First, it’s essential to understand exactly what pollution is and what harm it can do to your skin. ‘Exposing your skin to pollution and ultraviolet radiation stimulates the production of free radicals, which are unstable atoms with unpaired electrons. When these free radicals accumulate in your skin, they can cause serious damage to cells and DNA,’ Dr Marmon explains.

Developing a regular beauty routine is a must, so after a long day spent in pollution you can de-clog, cleanse and refresh your skin

Pollution has a range of direct and indirect effects on your skin, which can contribute to signs of skin ageing. ‘Exposure to particulate matter like car exhaust or cigarette smoke is directly irritating to the skin. Pollution also damages the ozone layer, which causes increased exposure to harmful ultraviolet solar radiation. Both effects accelerate the development of signs of skin ageing, such as wrinkles and pigmentary damage, as well as increase your risk of skin cancer,’ she says.

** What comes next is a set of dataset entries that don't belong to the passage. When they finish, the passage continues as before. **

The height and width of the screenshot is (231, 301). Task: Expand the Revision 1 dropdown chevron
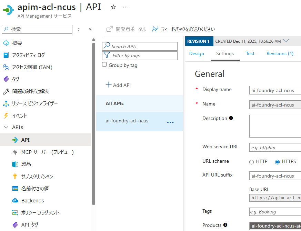click(x=286, y=41)
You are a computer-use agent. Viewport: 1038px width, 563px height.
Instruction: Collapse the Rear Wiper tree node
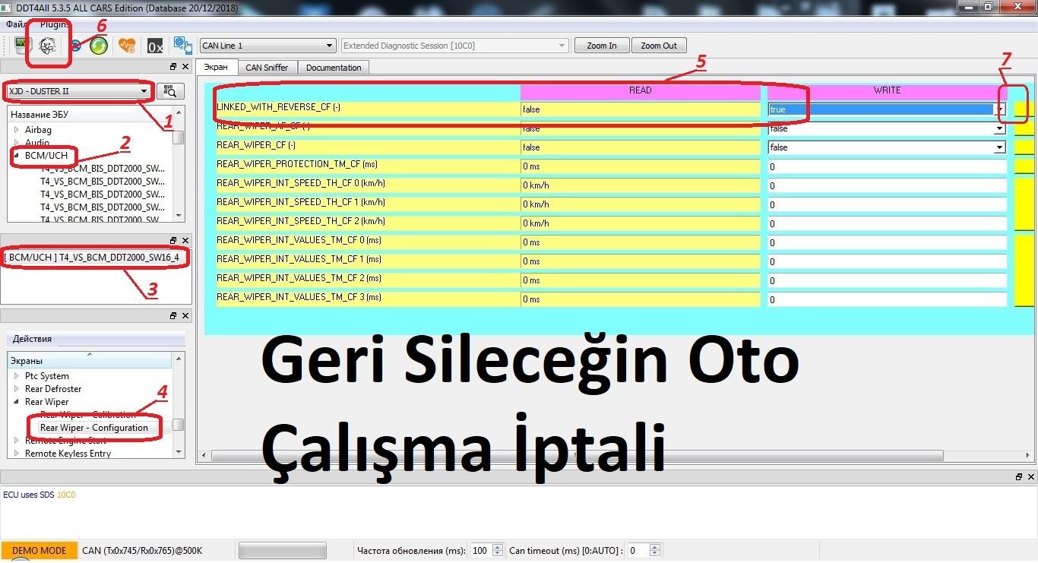[x=16, y=402]
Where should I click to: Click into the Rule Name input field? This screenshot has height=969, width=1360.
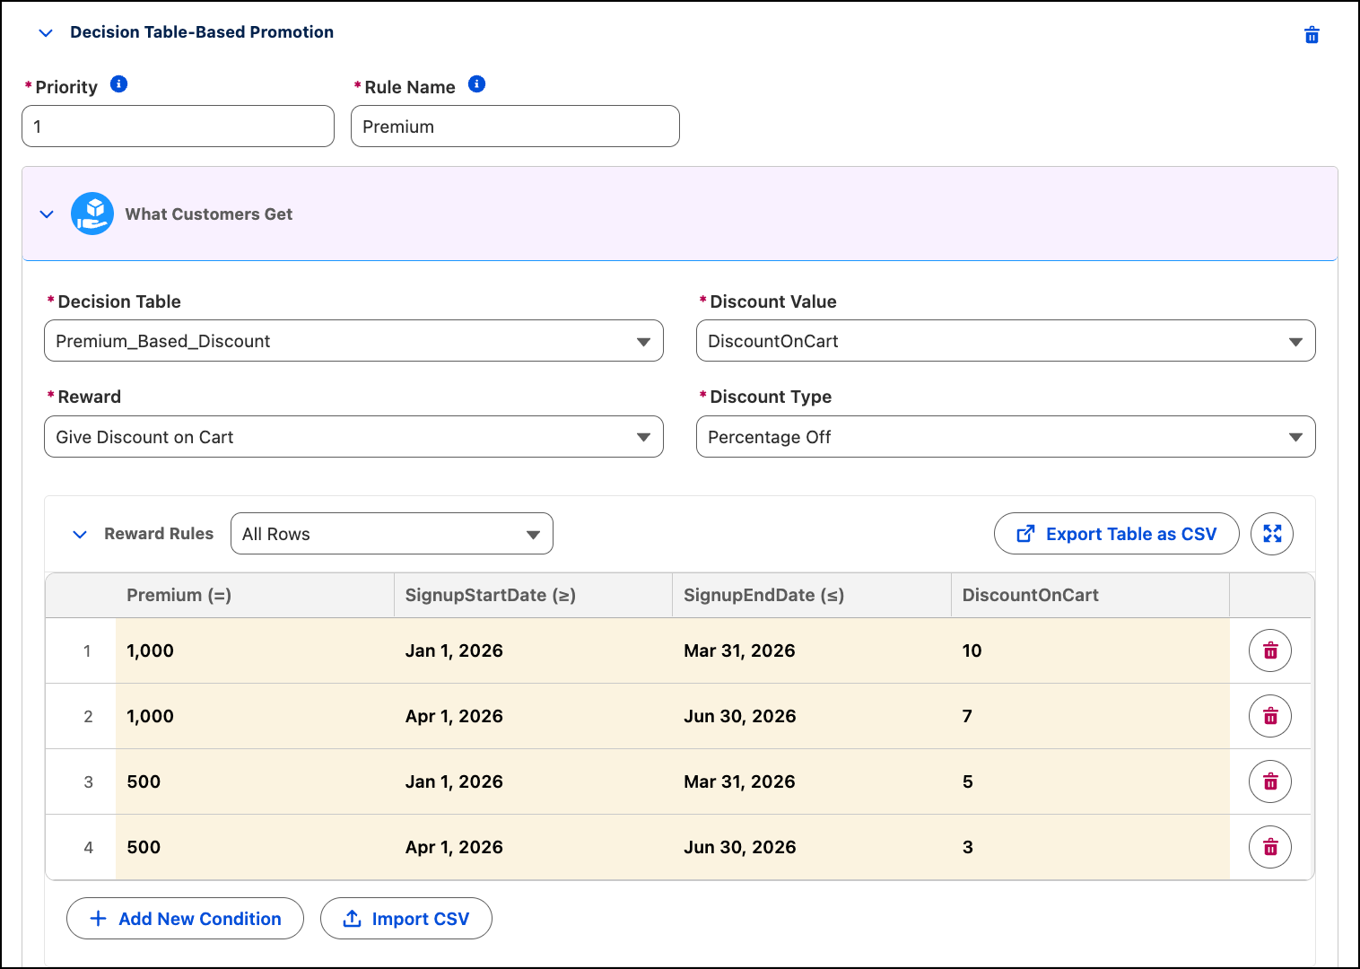tap(515, 127)
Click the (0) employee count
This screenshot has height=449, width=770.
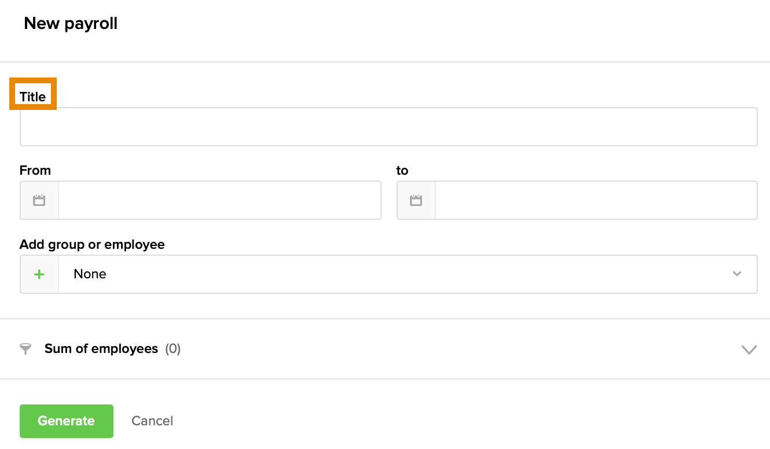173,349
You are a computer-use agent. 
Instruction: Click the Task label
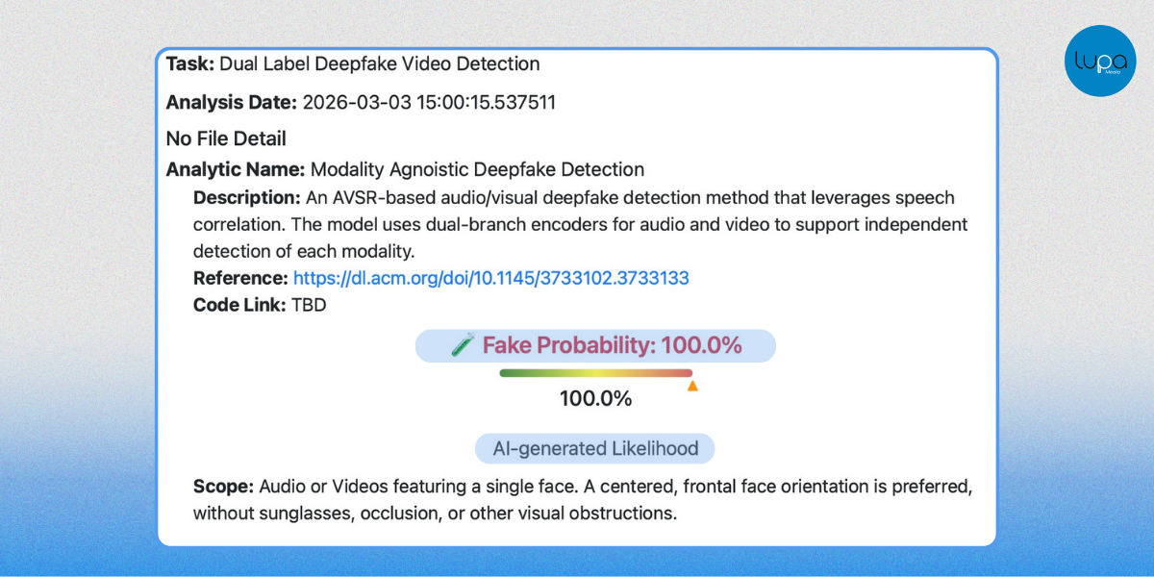[190, 64]
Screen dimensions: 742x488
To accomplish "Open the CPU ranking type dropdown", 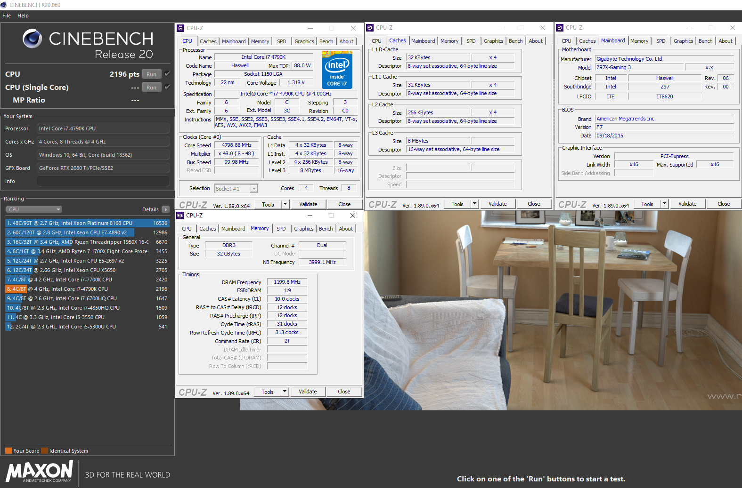I will 34,209.
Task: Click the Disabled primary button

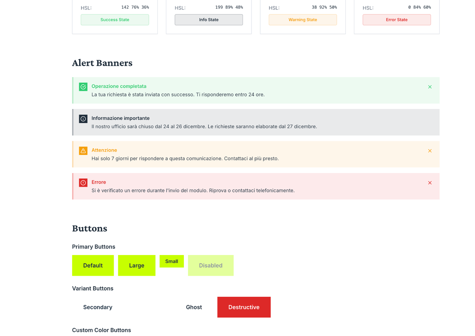Action: point(211,266)
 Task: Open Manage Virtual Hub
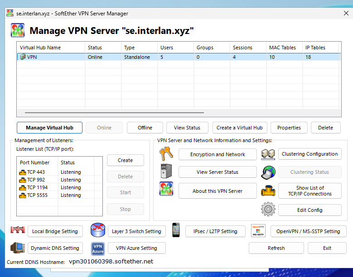tap(49, 128)
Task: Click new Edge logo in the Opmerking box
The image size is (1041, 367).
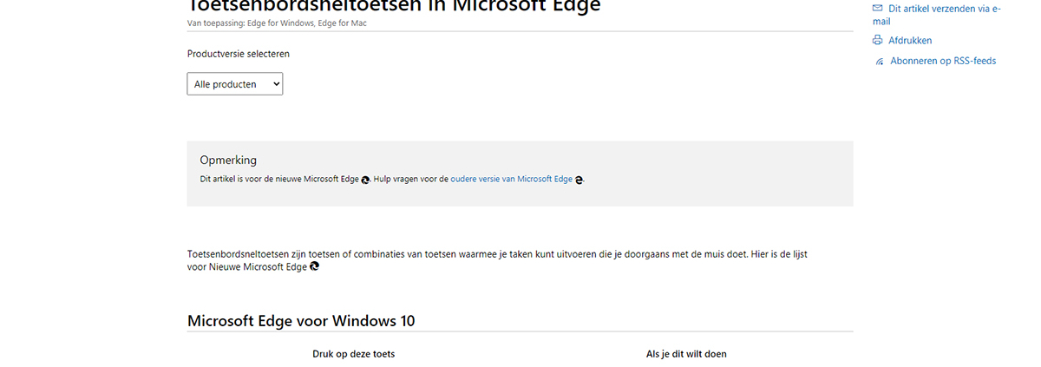Action: [x=366, y=180]
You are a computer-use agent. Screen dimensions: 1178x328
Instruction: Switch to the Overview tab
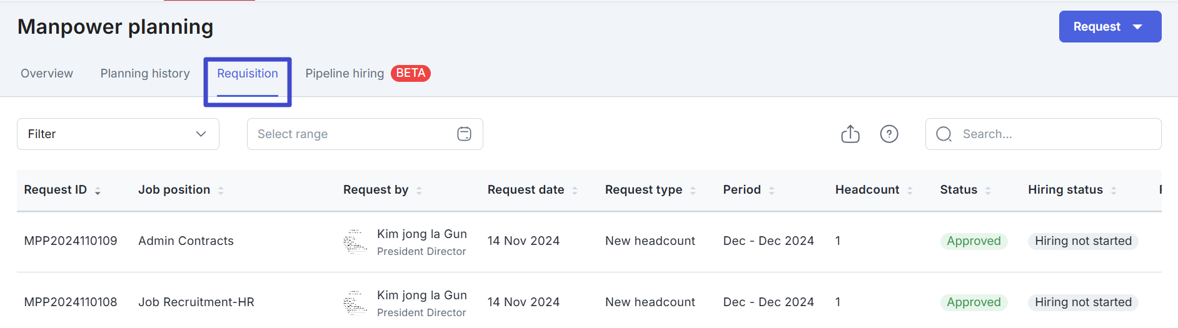(47, 74)
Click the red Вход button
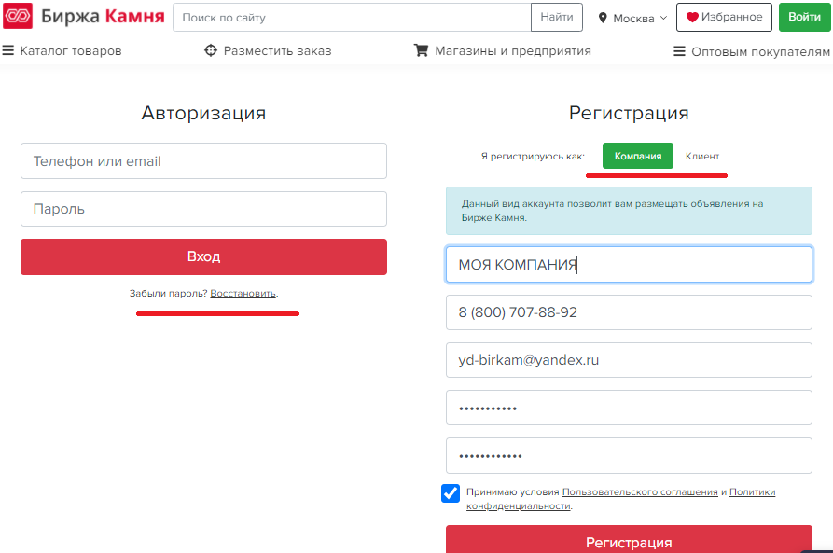This screenshot has width=833, height=553. [203, 256]
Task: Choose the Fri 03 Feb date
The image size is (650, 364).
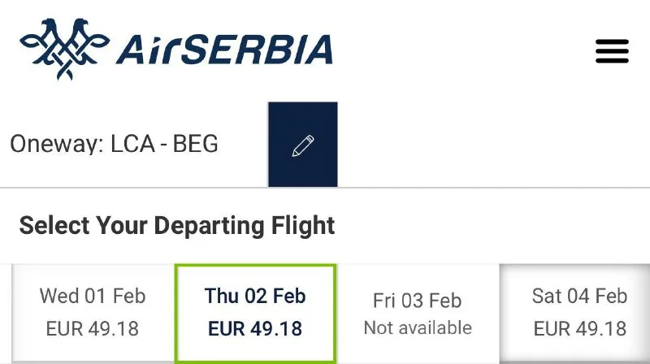Action: [x=417, y=301]
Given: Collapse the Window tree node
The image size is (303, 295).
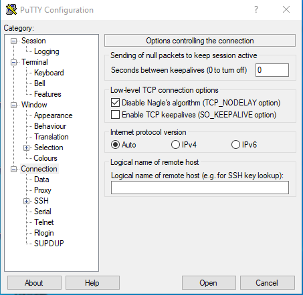Looking at the screenshot, I should (13, 105).
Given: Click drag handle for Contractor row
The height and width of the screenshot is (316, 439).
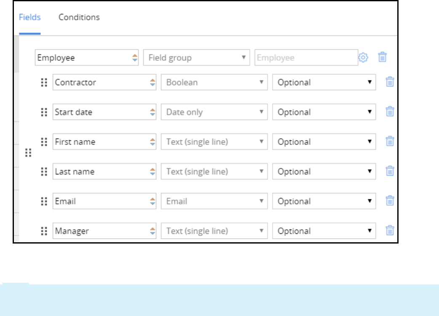Looking at the screenshot, I should [44, 83].
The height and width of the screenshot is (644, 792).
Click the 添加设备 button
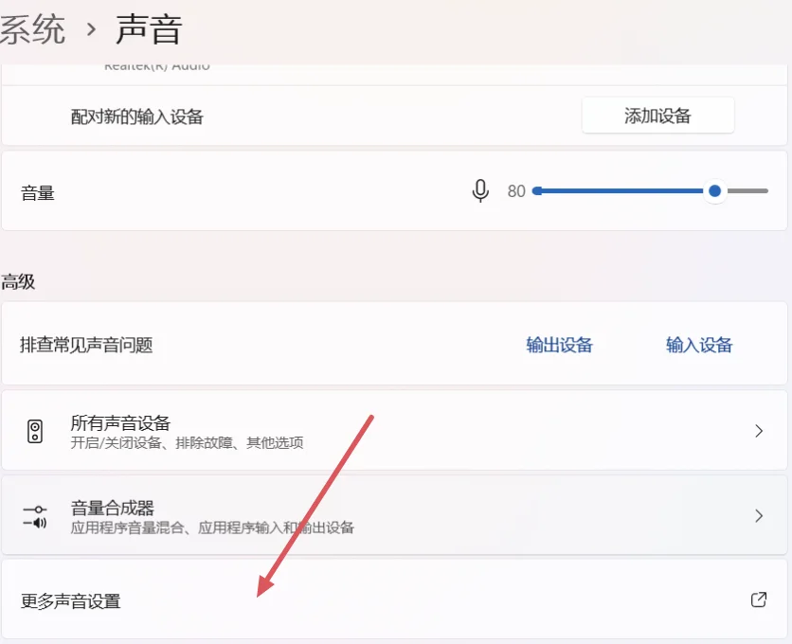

Developing a regular beauty routine is a must, so after a long day spent in pollution you can de-clog, cleanse and refresh your skin. Dr Marmon suggests adopting a multi-step routine: ‘Initially, use a cleansing cloth or make-up remover wipe to get that top layer of dirt, grime and make-up off. Next, massage in a fragrance-free non-irritating cleanser and pat dry. Put serums and creams on as soon as possible after cleansing to take advantage of the fact that skin is most receptive when it’s moist,’ says Dr Marmon.

The two most important things you can do to protect your skin from pollution are to use sunscreen daily and avoid smoking

Face masks are a great way to pamper and prep your skin, or try using a sensitive exfoliant or cleansing cream — high-quality versions can effortlessly clean, nourish and hydrate your skin. But life habits are a big part of skincare too. ‘The two most important things you can do to protect your skin from pollution are to use sunscreen daily and avoid smoking,’ says Dr Marmon. Be sure to use sunscreen even on cloudy days, and look for products with PA+++ (the highest protection level) so you can defend your skin against harmful rays. And don’t overlook your lips — it’s a common mistake, though they’re covered by some of the most delicate skin in the body. A lip balm with a high SPF factor will keep them luscious.


Antioxidants are also essential in the fight against pollution, as they protect the skin against damage caused by those pernicious free radicals. So as well as eating a diet rich in them, if you want the best skincare regimen you might need expand your beauty arsenal too. Dr Marmon recommends dermatologist-favourites nicotinamide, vitamin C and the current hot product, retinols. ‘Nicotinamide, derived from vitamin B3, has significant antioxidant properties and has been shown to decrease the development of skin cancer. Vitamin C helps to strengthen the skin by stimulating collagen production and inhibits the formation of dark spots from sun exposure. The small size of retinols or vitamin A derivatives allows them to penetrate deep into the skin to smooth fine lines, improve skin tone and even prevent acne.’